> Dataset excerpt:
========================================

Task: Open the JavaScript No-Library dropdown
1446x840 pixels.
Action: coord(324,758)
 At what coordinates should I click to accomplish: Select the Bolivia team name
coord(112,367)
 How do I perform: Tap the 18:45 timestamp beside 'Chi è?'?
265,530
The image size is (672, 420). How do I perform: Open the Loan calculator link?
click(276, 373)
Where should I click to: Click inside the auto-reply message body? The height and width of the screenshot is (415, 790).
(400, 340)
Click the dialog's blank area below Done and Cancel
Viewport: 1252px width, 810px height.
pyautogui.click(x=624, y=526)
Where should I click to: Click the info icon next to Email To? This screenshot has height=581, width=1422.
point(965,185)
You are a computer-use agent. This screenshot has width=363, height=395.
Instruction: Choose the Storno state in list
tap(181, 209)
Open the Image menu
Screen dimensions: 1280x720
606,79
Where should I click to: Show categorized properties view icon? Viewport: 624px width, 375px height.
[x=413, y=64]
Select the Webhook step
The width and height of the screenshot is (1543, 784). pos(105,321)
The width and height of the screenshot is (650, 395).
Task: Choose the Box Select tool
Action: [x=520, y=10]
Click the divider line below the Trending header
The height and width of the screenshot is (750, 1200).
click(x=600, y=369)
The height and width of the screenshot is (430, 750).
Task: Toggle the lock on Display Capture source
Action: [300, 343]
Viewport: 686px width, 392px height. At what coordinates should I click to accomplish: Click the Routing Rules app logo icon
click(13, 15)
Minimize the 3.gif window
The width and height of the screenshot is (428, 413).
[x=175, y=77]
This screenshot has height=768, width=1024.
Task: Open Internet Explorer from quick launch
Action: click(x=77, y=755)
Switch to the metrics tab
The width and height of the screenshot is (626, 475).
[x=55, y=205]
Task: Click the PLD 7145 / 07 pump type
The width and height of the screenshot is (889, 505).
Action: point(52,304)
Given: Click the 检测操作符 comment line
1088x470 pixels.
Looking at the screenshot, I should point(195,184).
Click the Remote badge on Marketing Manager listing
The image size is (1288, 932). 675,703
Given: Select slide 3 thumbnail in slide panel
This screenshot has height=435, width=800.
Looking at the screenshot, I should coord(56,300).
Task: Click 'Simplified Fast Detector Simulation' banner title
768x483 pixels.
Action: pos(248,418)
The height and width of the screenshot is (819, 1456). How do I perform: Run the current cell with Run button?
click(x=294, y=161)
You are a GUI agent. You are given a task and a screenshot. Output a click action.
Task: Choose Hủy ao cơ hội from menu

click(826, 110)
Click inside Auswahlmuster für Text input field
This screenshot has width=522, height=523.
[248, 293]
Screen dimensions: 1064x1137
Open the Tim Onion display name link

========================================

> THE TASK:
Copy out every one of the records above word for word, from first to last.

> TASK RESPONSE:
Task: Open the JavaScript No-Library dropdown
1446x840 pixels.
Action: coord(324,758)
 At what coordinates should I click to accomplish: Select the Bolivia team name
coord(112,367)
 How do I perform: Tap the 18:45 timestamp beside 'Chi è?'?
265,530
The image size is (672, 420). How do I perform: Open the Loan calculator link?
click(276, 373)
Where should I click to: Click inside the auto-reply message body? The height and width of the screenshot is (415, 790).
(400, 340)
Click the dialog's blank area below Done and Cancel
Viewport: 1252px width, 810px height.
pyautogui.click(x=624, y=526)
Where should I click to: Click the info icon next to Email To? This screenshot has height=581, width=1422.
point(965,185)
You are a computer-use agent. This screenshot has width=363, height=395.
Instruction: Choose the Storno state in list
tap(181, 209)
Open the Image menu
Screen dimensions: 1280x720
606,79
Where should I click to: Show categorized properties view icon? Viewport: 624px width, 375px height.
[x=413, y=64]
Select the Webhook step
The width and height of the screenshot is (1543, 784). pos(105,321)
The width and height of the screenshot is (650, 395).
Task: Choose the Box Select tool
Action: [x=520, y=10]
Click the divider line below the Trending header
The height and width of the screenshot is (750, 1200).
click(x=600, y=369)
The height and width of the screenshot is (430, 750).
Task: Toggle the lock on Display Capture source
Action: [300, 343]
Viewport: 686px width, 392px height. At what coordinates should I click to accomplish: Click the Routing Rules app logo icon
click(13, 15)
Minimize the 3.gif window
The width and height of the screenshot is (428, 413).
[x=175, y=77]
This screenshot has height=768, width=1024.
Task: Open Internet Explorer from quick launch
Action: click(x=77, y=755)
Switch to the metrics tab
The width and height of the screenshot is (626, 475).
[x=55, y=205]
Task: Click the PLD 7145 / 07 pump type
The width and height of the screenshot is (889, 505).
Action: point(52,304)
Given: Click the 检测操作符 comment line
1088x470 pixels.
Looking at the screenshot, I should point(195,184).
Click the Remote badge on Marketing Manager listing
The image size is (1288, 932). 675,703
Given: Select slide 3 thumbnail in slide panel
This screenshot has height=435, width=800.
Looking at the screenshot, I should coord(56,300).
Task: Click 'Simplified Fast Detector Simulation' banner title
768x483 pixels.
Action: pos(248,418)
The height and width of the screenshot is (819, 1456). How do I perform: Run the current cell with Run button?
click(x=294, y=161)
You are a GUI agent. You are given a task and a screenshot. Output a click action.
Task: Choose Hủy ao cơ hội from menu

click(826, 110)
Click inside Auswahlmuster für Text input field
This screenshot has width=522, height=523.
[248, 293]
Screen dimensions: 1064x1137
Open the Tim Onion display name link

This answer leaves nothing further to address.